(Beginning of PASSAGE SHOWN)
Foreign Minister Sergei Lavrov said Harding repeatedly traveled to parts of Russia where counterterrorism operations were under way without notifying security services, RIA-Novosti reported. Harding denies these allegations. Whatever the case, any journalist who has traveled to the North Caucasus can confirm that few oblige by these rules, which have been in place since 2004, for fear of being unlawfully obstructed by the siloviki. Since no journalist has had his visa annulled on these grounds, the logical question is why are they being applied selectively to Harding?

Harding's explanation for his expulsion is much more convincing — that it was related to his articles about WikiLeaks cables that speak about corruption among top officials and Russia as a "mafia state," something that clearly irritated either the FSB or the Kremlin or both. Although other newspapers — such as The New York Times, El Pais and Le Monde — analyzed the same cables, they were written by reporters who were not located in Moscow.
(End of PASSAGE SHOWN)
(Beginning of SUPPLIED MATERIAL)
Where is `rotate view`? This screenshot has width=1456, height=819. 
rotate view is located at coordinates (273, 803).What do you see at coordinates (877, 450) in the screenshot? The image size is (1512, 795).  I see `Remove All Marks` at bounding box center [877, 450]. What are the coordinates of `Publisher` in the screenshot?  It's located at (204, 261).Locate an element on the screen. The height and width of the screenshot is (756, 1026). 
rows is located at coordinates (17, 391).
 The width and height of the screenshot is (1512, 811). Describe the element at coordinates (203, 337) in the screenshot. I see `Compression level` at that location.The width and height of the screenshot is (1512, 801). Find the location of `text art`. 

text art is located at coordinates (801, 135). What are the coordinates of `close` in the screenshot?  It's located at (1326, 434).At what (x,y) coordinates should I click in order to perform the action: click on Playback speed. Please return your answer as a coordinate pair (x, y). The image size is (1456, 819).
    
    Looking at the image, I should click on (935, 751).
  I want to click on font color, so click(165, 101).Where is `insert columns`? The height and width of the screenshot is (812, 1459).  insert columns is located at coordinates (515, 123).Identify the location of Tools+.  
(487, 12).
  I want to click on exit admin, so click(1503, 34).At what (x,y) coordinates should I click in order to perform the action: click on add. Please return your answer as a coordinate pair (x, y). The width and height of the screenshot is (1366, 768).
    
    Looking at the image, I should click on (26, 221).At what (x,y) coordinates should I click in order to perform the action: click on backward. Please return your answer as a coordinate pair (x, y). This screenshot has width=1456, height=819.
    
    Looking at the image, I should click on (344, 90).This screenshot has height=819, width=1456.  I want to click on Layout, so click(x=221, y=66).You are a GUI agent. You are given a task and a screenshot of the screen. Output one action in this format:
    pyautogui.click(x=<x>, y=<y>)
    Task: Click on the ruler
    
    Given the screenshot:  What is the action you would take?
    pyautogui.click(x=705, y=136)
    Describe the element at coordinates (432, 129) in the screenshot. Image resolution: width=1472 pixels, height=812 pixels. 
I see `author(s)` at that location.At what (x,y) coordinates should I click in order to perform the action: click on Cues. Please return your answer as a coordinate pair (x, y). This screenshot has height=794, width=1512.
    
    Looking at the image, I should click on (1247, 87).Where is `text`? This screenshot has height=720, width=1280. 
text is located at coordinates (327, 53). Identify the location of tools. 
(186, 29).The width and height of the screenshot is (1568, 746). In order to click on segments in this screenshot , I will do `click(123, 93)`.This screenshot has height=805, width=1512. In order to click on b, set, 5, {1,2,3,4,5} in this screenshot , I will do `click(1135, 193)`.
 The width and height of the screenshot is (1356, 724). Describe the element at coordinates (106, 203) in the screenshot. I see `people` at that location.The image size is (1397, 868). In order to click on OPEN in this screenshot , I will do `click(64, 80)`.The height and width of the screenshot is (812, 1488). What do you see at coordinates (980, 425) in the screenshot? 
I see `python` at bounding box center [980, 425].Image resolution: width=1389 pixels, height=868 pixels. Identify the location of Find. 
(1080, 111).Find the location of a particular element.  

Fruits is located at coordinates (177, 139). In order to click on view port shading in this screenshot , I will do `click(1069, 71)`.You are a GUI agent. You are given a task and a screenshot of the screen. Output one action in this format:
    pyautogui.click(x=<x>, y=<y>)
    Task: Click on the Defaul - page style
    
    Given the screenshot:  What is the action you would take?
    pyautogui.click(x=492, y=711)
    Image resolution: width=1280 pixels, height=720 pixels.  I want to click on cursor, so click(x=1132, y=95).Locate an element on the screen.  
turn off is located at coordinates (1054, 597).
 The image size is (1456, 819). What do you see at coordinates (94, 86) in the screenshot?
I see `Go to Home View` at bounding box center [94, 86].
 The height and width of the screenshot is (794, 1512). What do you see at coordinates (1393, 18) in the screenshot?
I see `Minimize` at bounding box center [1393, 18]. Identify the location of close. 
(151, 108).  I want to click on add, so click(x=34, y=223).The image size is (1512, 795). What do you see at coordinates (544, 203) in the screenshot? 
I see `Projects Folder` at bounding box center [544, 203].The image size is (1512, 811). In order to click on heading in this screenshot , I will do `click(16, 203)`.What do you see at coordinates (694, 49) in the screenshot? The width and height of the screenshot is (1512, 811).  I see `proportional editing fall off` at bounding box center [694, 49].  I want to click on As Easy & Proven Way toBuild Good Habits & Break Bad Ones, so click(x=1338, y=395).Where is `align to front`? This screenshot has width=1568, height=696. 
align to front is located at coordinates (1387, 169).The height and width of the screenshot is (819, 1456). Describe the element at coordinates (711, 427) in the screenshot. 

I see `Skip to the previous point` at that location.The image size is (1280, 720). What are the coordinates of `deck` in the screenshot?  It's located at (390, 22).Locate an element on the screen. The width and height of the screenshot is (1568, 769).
(End of SUPPLIED MATERIAL)
▶ WHAT YOU NEED TO DO:
- A) In the passage on Harding's expulsion from Russia, why do few journalists who travel to the North Caucasus follow the notification rules?
- B) Name every newspaper that the passage on Harding's expulsion says analyzed the same WikiLeaks cables.
- C) Write the next part of the passage on Harding's expulsion from Russia, starting after its final sentence.

▶ EXPECTED RESULTS:
- A) They fear that the siloviki would unlawfully obstruct them.

- B) The New York Times, El Pais, Le Monde

- C)
The other likely explanations for Harding's expulsion is his Dec. 1 article, referencing WikiLeaks cables, that then-President Vladimir Putin likely knew about the plans to kill former FSB agent Alexander Litvinenko before he was poisoned in London.

In addition, Harding wrote an article in 2007 about allegations that Putin's net worth may be at least $40 billion, referring to political expert Stanislav Belkovsky's earlier interview in Die Welt. Since then, however, this claim has been repeated in several newspapers, including The Moscow Times.

In all likelihood, Harding, who has been based in Moscow since 2007, was singled out arbitrarily as a fall guy to intimidate other foreign journalists working in Russia. The message the Kremlin and FSB want to send seems clear: If you write about sensitive issues, such as corruption among top officials or other government abuses, you could be kicked out of the country.

Every autocracy strives to enforce self-censorship any way it can. After all, self-censorship is a lot "cleaner" and more subtle than the clumsy and crude government-enforced censorship. When successfully implemented, it is self-regulating and requires little maintenance, apart from expelling a foreign journalist every now and then to remind everyone they that are guests in a country that doesn't take kindly to criticism — foreign or otherwise.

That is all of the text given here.